(Stored records)
____________

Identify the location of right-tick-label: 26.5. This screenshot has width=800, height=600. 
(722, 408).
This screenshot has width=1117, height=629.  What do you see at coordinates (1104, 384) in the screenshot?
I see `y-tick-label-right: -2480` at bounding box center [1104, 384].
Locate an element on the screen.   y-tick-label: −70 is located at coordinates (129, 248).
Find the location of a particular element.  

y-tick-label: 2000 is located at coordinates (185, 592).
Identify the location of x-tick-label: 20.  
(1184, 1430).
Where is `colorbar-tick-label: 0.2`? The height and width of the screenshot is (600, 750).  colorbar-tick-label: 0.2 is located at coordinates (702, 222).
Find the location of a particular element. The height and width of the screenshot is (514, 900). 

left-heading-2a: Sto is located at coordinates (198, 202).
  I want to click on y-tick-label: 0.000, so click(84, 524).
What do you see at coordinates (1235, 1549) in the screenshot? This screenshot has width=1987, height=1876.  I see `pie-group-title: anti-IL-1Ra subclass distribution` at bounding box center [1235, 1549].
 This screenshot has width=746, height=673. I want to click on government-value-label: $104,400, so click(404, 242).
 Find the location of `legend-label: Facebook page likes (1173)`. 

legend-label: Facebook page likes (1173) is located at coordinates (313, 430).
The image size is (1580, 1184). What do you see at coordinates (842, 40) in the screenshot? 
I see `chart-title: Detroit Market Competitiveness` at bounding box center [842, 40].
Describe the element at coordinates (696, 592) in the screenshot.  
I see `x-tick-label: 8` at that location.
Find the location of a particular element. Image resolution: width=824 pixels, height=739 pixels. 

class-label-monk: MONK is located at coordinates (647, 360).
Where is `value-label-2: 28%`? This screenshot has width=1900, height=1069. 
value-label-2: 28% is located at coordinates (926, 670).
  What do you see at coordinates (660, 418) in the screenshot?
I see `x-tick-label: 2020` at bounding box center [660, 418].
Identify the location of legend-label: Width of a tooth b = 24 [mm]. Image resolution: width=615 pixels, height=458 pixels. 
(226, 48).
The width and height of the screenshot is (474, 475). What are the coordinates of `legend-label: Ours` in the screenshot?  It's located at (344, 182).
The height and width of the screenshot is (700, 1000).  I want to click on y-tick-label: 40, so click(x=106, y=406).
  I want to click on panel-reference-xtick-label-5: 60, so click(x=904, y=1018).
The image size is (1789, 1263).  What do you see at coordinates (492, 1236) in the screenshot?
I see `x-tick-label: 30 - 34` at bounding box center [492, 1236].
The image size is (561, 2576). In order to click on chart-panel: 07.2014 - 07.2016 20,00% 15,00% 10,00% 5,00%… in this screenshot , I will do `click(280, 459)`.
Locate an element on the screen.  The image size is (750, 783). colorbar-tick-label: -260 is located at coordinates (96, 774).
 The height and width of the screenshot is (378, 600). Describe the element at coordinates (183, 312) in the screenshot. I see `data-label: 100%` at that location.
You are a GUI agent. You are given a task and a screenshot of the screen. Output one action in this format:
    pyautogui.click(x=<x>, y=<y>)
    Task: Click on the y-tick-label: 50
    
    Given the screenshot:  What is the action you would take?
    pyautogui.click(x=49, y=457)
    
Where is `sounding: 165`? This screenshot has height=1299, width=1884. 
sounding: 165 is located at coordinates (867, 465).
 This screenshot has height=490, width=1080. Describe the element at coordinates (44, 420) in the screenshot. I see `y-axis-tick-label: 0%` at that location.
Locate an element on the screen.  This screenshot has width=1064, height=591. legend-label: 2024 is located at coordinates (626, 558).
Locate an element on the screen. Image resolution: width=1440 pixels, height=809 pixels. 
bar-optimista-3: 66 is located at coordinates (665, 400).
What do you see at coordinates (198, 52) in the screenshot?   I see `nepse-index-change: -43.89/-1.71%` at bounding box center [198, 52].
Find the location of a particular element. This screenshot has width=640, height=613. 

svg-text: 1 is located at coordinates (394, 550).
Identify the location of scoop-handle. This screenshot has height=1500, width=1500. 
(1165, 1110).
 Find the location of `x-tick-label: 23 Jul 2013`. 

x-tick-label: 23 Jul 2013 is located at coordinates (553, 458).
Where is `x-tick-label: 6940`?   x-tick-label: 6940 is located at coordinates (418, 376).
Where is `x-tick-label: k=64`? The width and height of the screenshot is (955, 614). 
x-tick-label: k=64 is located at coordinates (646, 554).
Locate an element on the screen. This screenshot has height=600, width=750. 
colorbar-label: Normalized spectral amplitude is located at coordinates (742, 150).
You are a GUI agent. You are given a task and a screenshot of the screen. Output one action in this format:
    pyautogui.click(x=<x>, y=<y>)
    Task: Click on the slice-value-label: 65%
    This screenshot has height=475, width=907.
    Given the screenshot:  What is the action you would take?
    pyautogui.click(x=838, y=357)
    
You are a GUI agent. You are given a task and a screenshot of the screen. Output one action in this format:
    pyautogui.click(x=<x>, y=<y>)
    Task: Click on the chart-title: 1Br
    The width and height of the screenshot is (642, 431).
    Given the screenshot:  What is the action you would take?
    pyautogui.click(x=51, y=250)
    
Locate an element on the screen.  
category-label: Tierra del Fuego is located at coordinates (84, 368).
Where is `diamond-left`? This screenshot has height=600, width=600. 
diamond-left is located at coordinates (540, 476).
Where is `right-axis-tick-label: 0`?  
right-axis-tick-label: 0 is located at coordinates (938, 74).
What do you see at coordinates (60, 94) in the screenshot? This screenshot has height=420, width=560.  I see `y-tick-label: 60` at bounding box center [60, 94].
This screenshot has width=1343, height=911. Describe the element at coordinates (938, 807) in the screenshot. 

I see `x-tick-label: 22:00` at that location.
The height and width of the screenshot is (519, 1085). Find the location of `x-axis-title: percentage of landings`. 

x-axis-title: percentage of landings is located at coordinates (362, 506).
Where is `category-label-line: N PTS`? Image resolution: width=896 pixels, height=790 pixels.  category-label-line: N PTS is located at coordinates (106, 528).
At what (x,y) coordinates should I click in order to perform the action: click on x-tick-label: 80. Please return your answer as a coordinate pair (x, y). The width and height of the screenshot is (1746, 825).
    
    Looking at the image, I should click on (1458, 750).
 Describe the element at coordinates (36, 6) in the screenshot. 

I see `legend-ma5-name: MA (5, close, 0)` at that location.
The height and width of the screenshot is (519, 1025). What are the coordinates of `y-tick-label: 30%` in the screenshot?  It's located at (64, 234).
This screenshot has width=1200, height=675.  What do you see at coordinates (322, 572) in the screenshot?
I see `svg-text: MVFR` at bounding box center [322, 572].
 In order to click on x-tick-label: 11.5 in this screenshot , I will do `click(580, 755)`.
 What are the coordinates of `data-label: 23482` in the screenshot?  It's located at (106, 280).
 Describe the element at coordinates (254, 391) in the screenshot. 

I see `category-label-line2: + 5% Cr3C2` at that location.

____________

TASK STATEMENT -
Format every line of the entries above as a JSON list of strings, one string per line, leaving out blank lines.

EXERCISE RESULT -
[
  "Identify the location of right-tick-label: 26.5. This screenshot has width=800, height=600. ",
  "(722, 408).",
  "This screenshot has width=1117, height=629.  What do you see at coordinates (1104, 384) in the screenshot?",
  "I see `y-tick-label-right: -2480` at bounding box center [1104, 384].",
  "Locate an element on the screen.   y-tick-label: −70 is located at coordinates (129, 248).",
  "Find the location of a particular element.  ",
  "y-tick-label: 2000 is located at coordinates (185, 592).",
  "Identify the location of x-tick-label: 20.  ",
  "(1184, 1430).",
  "Where is `colorbar-tick-label: 0.2`? The height and width of the screenshot is (600, 750).  colorbar-tick-label: 0.2 is located at coordinates (702, 222).",
  "Find the location of a particular element. The height and width of the screenshot is (514, 900). ",
  "left-heading-2a: Sto is located at coordinates (198, 202).",
  "  I want to click on y-tick-label: 0.000, so click(84, 524).",
  "What do you see at coordinates (1235, 1549) in the screenshot? This screenshot has width=1987, height=1876.  I see `pie-group-title: anti-IL-1Ra subclass distribution` at bounding box center [1235, 1549].",
  " This screenshot has width=746, height=673. I want to click on government-value-label: $104,400, so click(404, 242).",
  " Find the location of `legend-label: Facebook page likes (1173)`. ",
  "legend-label: Facebook page likes (1173) is located at coordinates (313, 430).",
  "The image size is (1580, 1184). What do you see at coordinates (842, 40) in the screenshot? ",
  "I see `chart-title: Detroit Market Competitiveness` at bounding box center [842, 40].",
  "Describe the element at coordinates (696, 592) in the screenshot.  ",
  "I see `x-tick-label: 8` at that location.",
  "Find the location of a particular element. Image resolution: width=824 pixels, height=739 pixels. ",
  "class-label-monk: MONK is located at coordinates (647, 360).",
  "Where is `value-label-2: 28%`? This screenshot has width=1900, height=1069. ",
  "value-label-2: 28% is located at coordinates (926, 670).",
  "  What do you see at coordinates (660, 418) in the screenshot?",
  "I see `x-tick-label: 2020` at bounding box center [660, 418].",
  "Identify the location of legend-label: Width of a tooth b = 24 [mm]. Image resolution: width=615 pixels, height=458 pixels. ",
  "(226, 48).",
  "The width and height of the screenshot is (474, 475). What are the coordinates of `legend-label: Ours` in the screenshot?  It's located at (344, 182).",
  "The height and width of the screenshot is (700, 1000).  I want to click on y-tick-label: 40, so click(x=106, y=406).",
  "  I want to click on panel-reference-xtick-label-5: 60, so click(x=904, y=1018).",
  "The image size is (1789, 1263).  What do you see at coordinates (492, 1236) in the screenshot?",
  "I see `x-tick-label: 30 - 34` at bounding box center [492, 1236].",
  "The image size is (561, 2576). In order to click on chart-panel: 07.2014 - 07.2016 20,00% 15,00% 10,00% 5,00%… in this screenshot , I will do `click(280, 459)`.",
  "Locate an element on the screen.  The image size is (750, 783). colorbar-tick-label: -260 is located at coordinates (96, 774).",
  " The height and width of the screenshot is (378, 600). Describe the element at coordinates (183, 312) in the screenshot. I see `data-label: 100%` at that location.",
  "You are a GUI agent. You are given a task and a screenshot of the screen. Output one action in this format:",
  "    pyautogui.click(x=<x>, y=<y>)",
  "    Task: Click on the y-tick-label: 50",
  "    Given the screenshot:  What is the action you would take?",
  "    pyautogui.click(x=49, y=457)",
  "Where is `sounding: 165`? This screenshot has height=1299, width=1884. ",
  "sounding: 165 is located at coordinates (867, 465).",
  " This screenshot has height=490, width=1080. Describe the element at coordinates (44, 420) in the screenshot. I see `y-axis-tick-label: 0%` at that location.",
  "Locate an element on the screen.  This screenshot has width=1064, height=591. legend-label: 2024 is located at coordinates (626, 558).",
  "Locate an element on the screen. Image resolution: width=1440 pixels, height=809 pixels. ",
  "bar-optimista-3: 66 is located at coordinates (665, 400).",
  "What do you see at coordinates (198, 52) in the screenshot?   I see `nepse-index-change: -43.89/-1.71%` at bounding box center [198, 52].",
  "Find the location of a particular element. This screenshot has width=640, height=613. ",
  "svg-text: 1 is located at coordinates (394, 550).",
  "Identify the location of scoop-handle. This screenshot has height=1500, width=1500. ",
  "(1165, 1110).",
  " Find the location of `x-tick-label: 23 Jul 2013`. ",
  "x-tick-label: 23 Jul 2013 is located at coordinates (553, 458).",
  "Where is `x-tick-label: 6940`?   x-tick-label: 6940 is located at coordinates (418, 376).",
  "Where is `x-tick-label: k=64`? The width and height of the screenshot is (955, 614). ",
  "x-tick-label: k=64 is located at coordinates (646, 554).",
  "Locate an element on the screen. This screenshot has height=600, width=750. ",
  "colorbar-label: Normalized spectral amplitude is located at coordinates (742, 150).",
  "You are a GUI agent. You are given a task and a screenshot of the screen. Output one action in this format:",
  "    pyautogui.click(x=<x>, y=<y>)",
  "    Task: Click on the slice-value-label: 65%",
  "    This screenshot has height=475, width=907.",
  "    Given the screenshot:  What is the action you would take?",
  "    pyautogui.click(x=838, y=357)",
  "You are a GUI agent. You are given a task and a screenshot of the screen. Output one action in this format:",
  "    pyautogui.click(x=<x>, y=<y>)",
  "    Task: Click on the chart-title: 1Br",
  "    The width and height of the screenshot is (642, 431).",
  "    Given the screenshot:  What is the action you would take?",
  "    pyautogui.click(x=51, y=250)",
  "Locate an element on the screen.  ",
  "category-label: Tierra del Fuego is located at coordinates (84, 368).",
  "Where is `diamond-left`? This screenshot has height=600, width=600. ",
  "diamond-left is located at coordinates (540, 476).",
  "Where is `right-axis-tick-label: 0`?  ",
  "right-axis-tick-label: 0 is located at coordinates (938, 74).",
  "What do you see at coordinates (60, 94) in the screenshot? This screenshot has height=420, width=560.  I see `y-tick-label: 60` at bounding box center [60, 94].",
  "This screenshot has width=1343, height=911. Describe the element at coordinates (938, 807) in the screenshot. ",
  "I see `x-tick-label: 22:00` at that location.",
  "The height and width of the screenshot is (519, 1085). Find the location of `x-axis-title: percentage of landings`. ",
  "x-axis-title: percentage of landings is located at coordinates (362, 506).",
  "Where is `category-label-line: N PTS`? Image resolution: width=896 pixels, height=790 pixels.  category-label-line: N PTS is located at coordinates (106, 528).",
  "At what (x,y) coordinates should I click in order to perform the action: click on x-tick-label: 80. Please return your answer as a coordinate pair (x, y). The width and height of the screenshot is (1746, 825).",
  "    Looking at the image, I should click on (1458, 750).",
  " Describe the element at coordinates (36, 6) in the screenshot. ",
  "I see `legend-ma5-name: MA (5, close, 0)` at that location.",
  "The height and width of the screenshot is (519, 1025). What are the coordinates of `y-tick-label: 30%` in the screenshot?  It's located at (64, 234).",
  "This screenshot has width=1200, height=675.  What do you see at coordinates (322, 572) in the screenshot?",
  "I see `svg-text: MVFR` at bounding box center [322, 572].",
  " In order to click on x-tick-label: 11.5 in this screenshot , I will do `click(580, 755)`.",
  " What are the coordinates of `data-label: 23482` in the screenshot?  It's located at (106, 280).",
  " Describe the element at coordinates (254, 391) in the screenshot. ",
  "I see `category-label-line2: + 5% Cr3C2` at that location."
]